Wednesday, February 12, 2014

Book Tour for Kain by Brie McGill (Review & GIVEAWAY)

As a fan of sci-fi, I found myself drawn to the intriguing and fast-paced premise of Kain by Brie McGill.  Keep reading to get my impressions of this book and learn even more about it by visiting the other blogs hosting this tour.  Make sure to fill out the form below for your chance to win print and e-copies of this book too!

Beaten to a pulp, drugged into a daze, and brainwashed into oblivion, human experiment Lukian Valentin gambles his life to evade another eviscerating afternoon with his trigger-happy superiors. Fifty stories of a maximum-security building and hundreds of trained special operatives can’t hold a candle to his will to escape. Beyond the laser bars of his holding cell, Lukian must surmount the even greater challenges of repairing the fragments of his broken mind, forgiving himself for his unwilling involvement with the Empire, and learning what it means to live on his own.
The sassy and commanding Naoko Nai wonders just what to do with the soft-spoken, socially awkward, and totally ripped guy she was assigned to train for employment. She knows nothing else about him, other than the fact he was granted asylum, is great with a knife, and his little white apron gives her distinctly unprofessional thoughts.
When the Empire comes to collect, Naoko unwittingly provides the perfect bait to reel Lukian back to headquarters for a fresh series of brain implants and repair.
To save the woman he loves, Lukian must summon the deadly powers implanted in him by the Empire—powers he fears he can’t control, powers he struggled to forgive himself for using, powers that may drive Naoko away forever—because no ordinary man has struck a blow against the Empire and lived to tell the tale. To save Naoko, Lukian must emerge victorious from the battle against himself.



From the very start it's clear that this book is like no other.  With its blend of 1984, The Running Man, and The Bourne Identity this read ended up being complex, vividly detailed, heartpounding at times, as well as romantic as our hero ultimately finds the freedom to love.  This book requires a bit of thinking as things aren't always as they appear and provides much fodder for debate in its depiction of a domineering society taking away free will.  The journey to HEA didn't always go smoothly but it did entertain.

When the story opens Lukian is a model citizen, for the most part.  He's starting to have problems though, blackouts and torturous dreams that leave him wanting answers.  He won't find those answers from the government officials supposed to help society.  This group of individuals are vile and immoral and generate feelings of foreboding whenever they come on the scene.  The only ally Lukian has is his roommate Aidan who feels unsettled too as they long for something else.  The world Lukian is in expects blind obedience and no deviation from the norm, a sterile environment that set me on edge waiting for something bad to happen.  It's a cold environment that's as duplicitous as its officials.

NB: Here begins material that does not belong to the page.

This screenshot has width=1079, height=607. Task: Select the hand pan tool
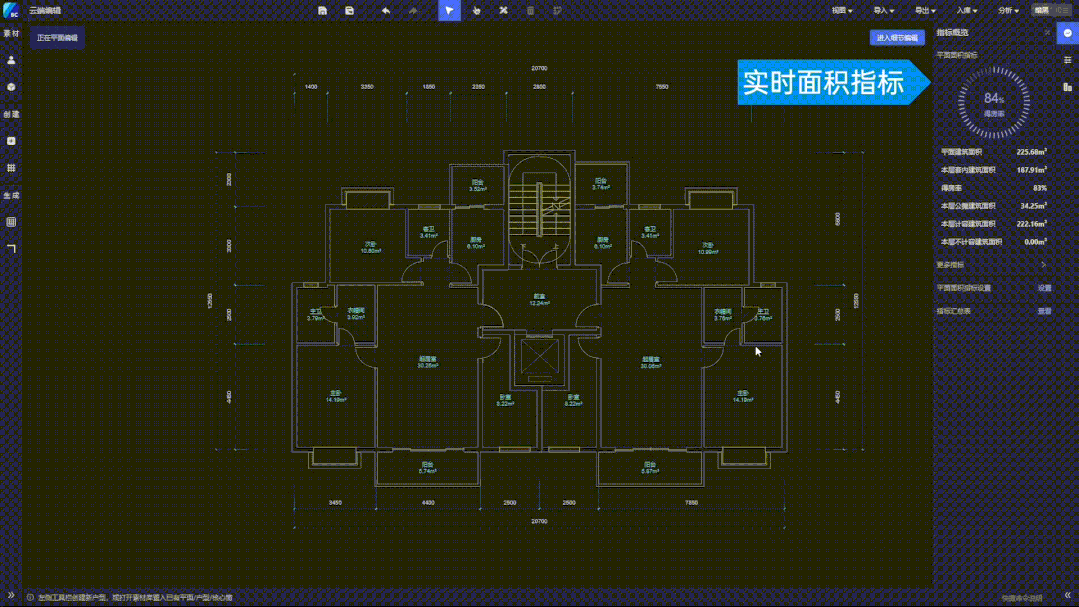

It's no wonder Lukian wants to escape.  There's a promise land that's the complete opposite of where he comes from.  It's a land of energy and freedom where you can feel alive.  Lukian's escape takes him on a dangerous journey through vastly different landscapes, both physical and mental.  In his travels he slowly discovers himself and his sad and bloody past.  These realizations lead him to discovering his true self, Kain.  There's a sense of peace around his new self, a boyishness that's appealing, but also a naïveté that leaves him confused in certain situations.  These issues especially impact his burgeoning relationship with Naoko which causes much strife and a bit of frustration to their romance.  The fact that the government wants their highly trained prize back also imperils his romance as they'll use whatever means necessary to return him home in an action-packed conclusion that kept me on the edge of my seat.

Lukian/Kain is a compelling character who's had a tragic past of being sold and made into the government's creation.  Until he breaks away he never really lived and seeing him do so was uplifting.  His journey at first felt surreal and dream-like until the reality of saving Naoko crashed him back down into pulse-pounding and bloody scenes that were riveting after a slow start and draggy middle section.  Overall this was a cleverly crafted read that gives readers much to talk about long after the final page is turned.

My rating for this is a B-

*I received this book from the author for review in exchange for my honest opinion.


Doctors suspect Brie developed an overactive imagination during childhood to cope with the expansive corn maze known as rural Pennsylvania. Unable to afford an operation to have the stories surgically removed from her brain, she opted instead to write them down.
Brie currently lives in British Columbia with her boyfriend and naughty black cat, somewhere not too far from the sea. She enjoys trips to the local farm, chatting with her long-distance friends on a rotary phone, and roflstomping video games from the nineties.
Brie’s favorite storytellers include Anne Rice, George Orwell, and Hunter S. Thompson.